Documento de origen
⟨

Era, en efecto, el momento preciso para que dicho estado de excepción
fuera resuelto. Quien tuviera la capacidad de resolverlo, esto es: IMPUSIERA
un nuevo poder: ése sería el soberano. Como lo dice la primera frase del
escrito más importante de Carl Schmitt: "es soberano quien resuelve el estado
de excepción". Su legitimidad es un acto legítimo en sí mismo, no derivado.
Es fundante, no consecuente. La aparente contradicción entre esa
nueva vida que busca expresarse y el marco institucional suspendido sine
dia por la excepcionalidad de las circunstancias se resuelve por vía de
la acción misma: la decisión soberana. Una situación intrínsecamente
contradictoria, pero inevitable: la legalidad de una ilegalidad, la emergencia
de una nueva realidad que nace de entre las ruinas de la que desaparece.

⟩

Entradas mostradas

⟨

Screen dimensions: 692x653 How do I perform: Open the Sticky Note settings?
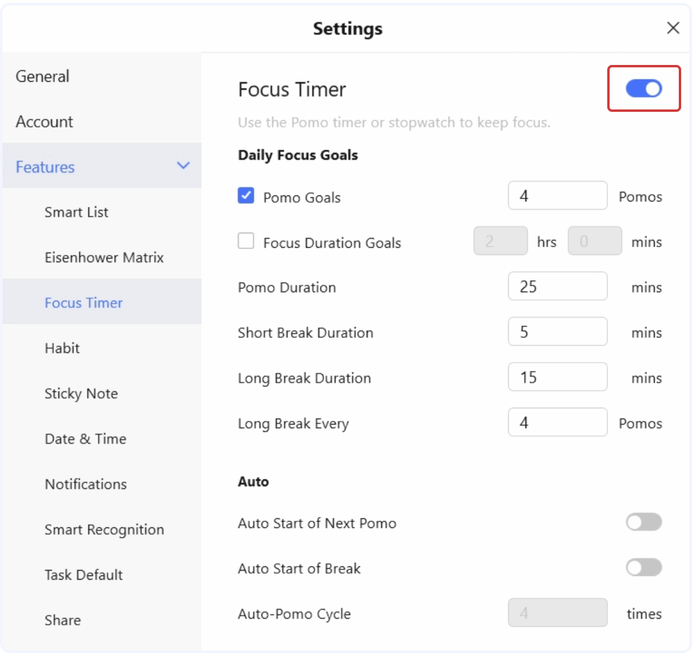click(81, 393)
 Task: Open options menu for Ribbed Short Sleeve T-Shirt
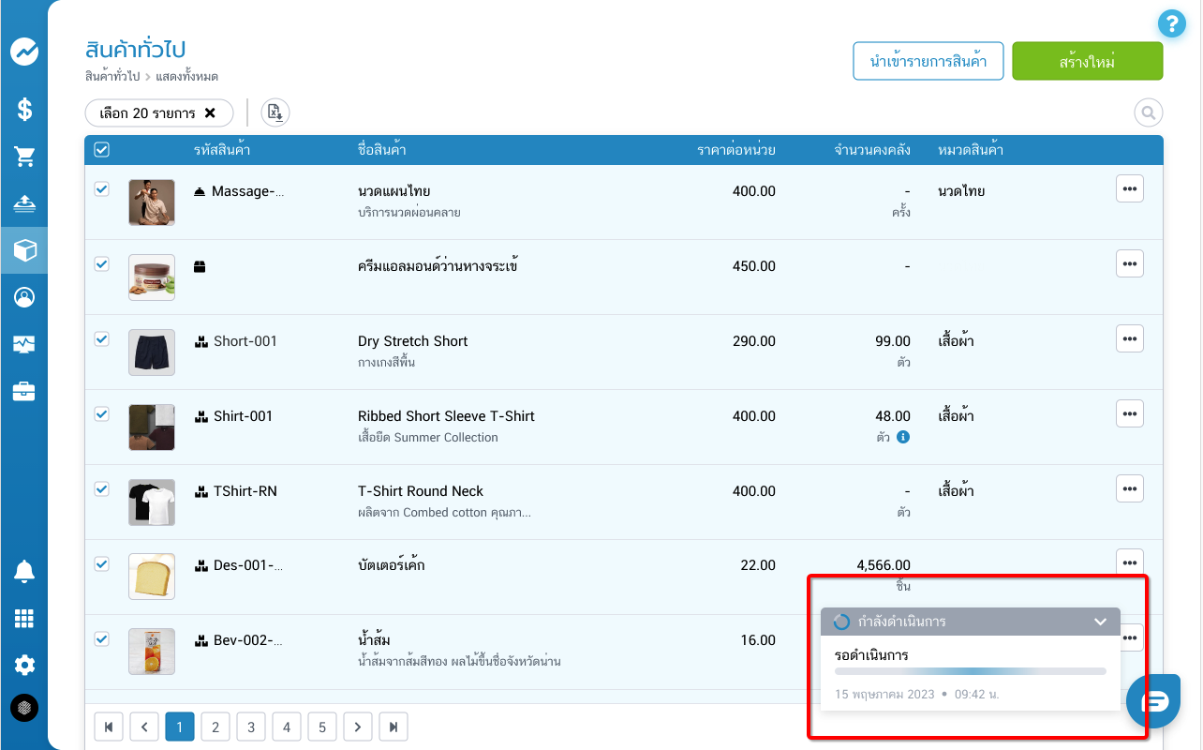click(x=1129, y=413)
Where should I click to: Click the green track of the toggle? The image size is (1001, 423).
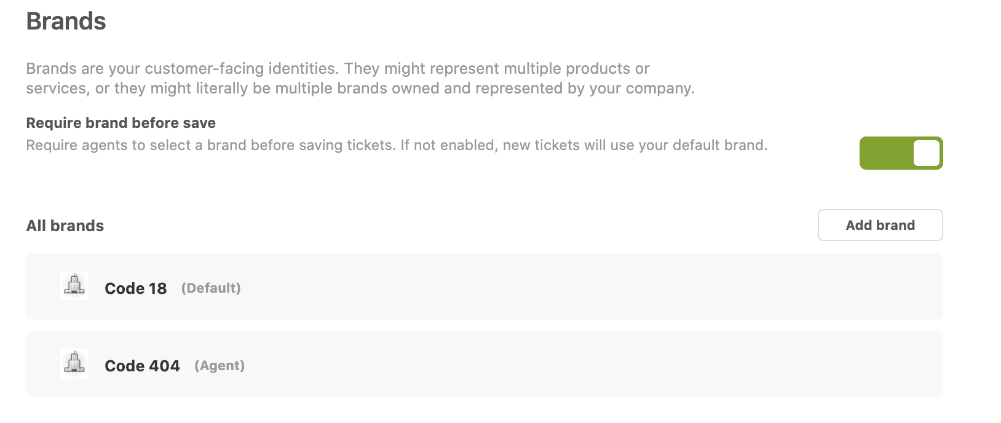point(884,153)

⟩

Conjunto de tareas
**1)** Reescriba en forma de lista el párrafo del fragmento sobre la soberanía que comienza con «Era, en efecto, el momento preciso» y conserve sus datos principales.
**2)** Enumere todos los rasgos que el fragmento sobre la soberanía atribuye a la legitimidad del soberano.
**3)** Prosiga el fragmento sobre la soberanía a partir de su última oración.
Las entradas no intervienen en este ejercicio.

Conjunto de respuestas
**1)**
- Había llegado el momento preciso de resolver el estado de excepción.
- Sería soberano quien tuviera la capacidad de resolverlo, es decir, de imponer un nuevo poder.
- Así lo expresa la primera frase del escrito más importante de Carl Schmitt: "es soberano quien resuelve el estado de excepción".
- La legitimidad del soberano es un acto legítimo en sí mismo. No es derivada ni consecuente, sino fundante.
- La decisión soberana resuelve, por la acción misma, la aparente contradicción entre la nueva vida que busca expresarse y el marco institucional suspendido indefinidamente por las circunstancias excepcionales.
- Se trata de una situación intrínsecamente contradictoria, pero inevitable: la legalidad de una ilegalidad y una nueva realidad que nace de las ruinas de la que desaparece.

**2)**
- Es un acto legítimo en sí mismo.
- No es derivada.
- Es fundante.
- No es consecuente.

**3)**
El futuro que se introduce en el presente, incluso siguiendo el acierto
hegeliano: la violencia como partera de la historia. Una violencia especular,
metafórica, absolutamente inerme, pero de una gigantesca capacidad disuasiva:
la mera exhibición de una fuerza popular como no se la viera nunca antes
en la historia de Venezuela. Contra la que un régimen deslegitimado
actuaría derrochando el máximo atributo del poder establecido: decidir del
derecho de vida o muerte de sus ciudadanos. En el caso: ordenando que
francotiradores al servicio del régimen asesinaran a mansalva una veintena
de ciudadanos, honrados luego de superada la crisis de excepción como
héroes mientras los auténticos héroes eran condenados a treinta años de cárcel.
Es a través de la acción de tal soberano, fiel expresión de esa fuerza
fundante de derecho, que se hubiera debido crear un nuevo orden e introducir
en el corpus jurídico, la nueva juridicidad, y en la sociedad misma, un nuevo
protagonismo histórico. El hecho político, histórico y jurídico cierto es que el
11 de abril se vivió un estado de excepción, se suspendió por fuerza de los
hechos la vigencia de la Constitución, el Poder cayó en la acefalía y solo la
imprudencia, la pusilanimidad y la incapacidad existencial de los protagonistas
para asumir y llevar hasta sus últimas consecuencias la decisión de fundar una
nueva soberanía mediante la fuerza de los hechos impuso la necesidad de
traicionar la voluntad popular regresando al status quo ante bellum.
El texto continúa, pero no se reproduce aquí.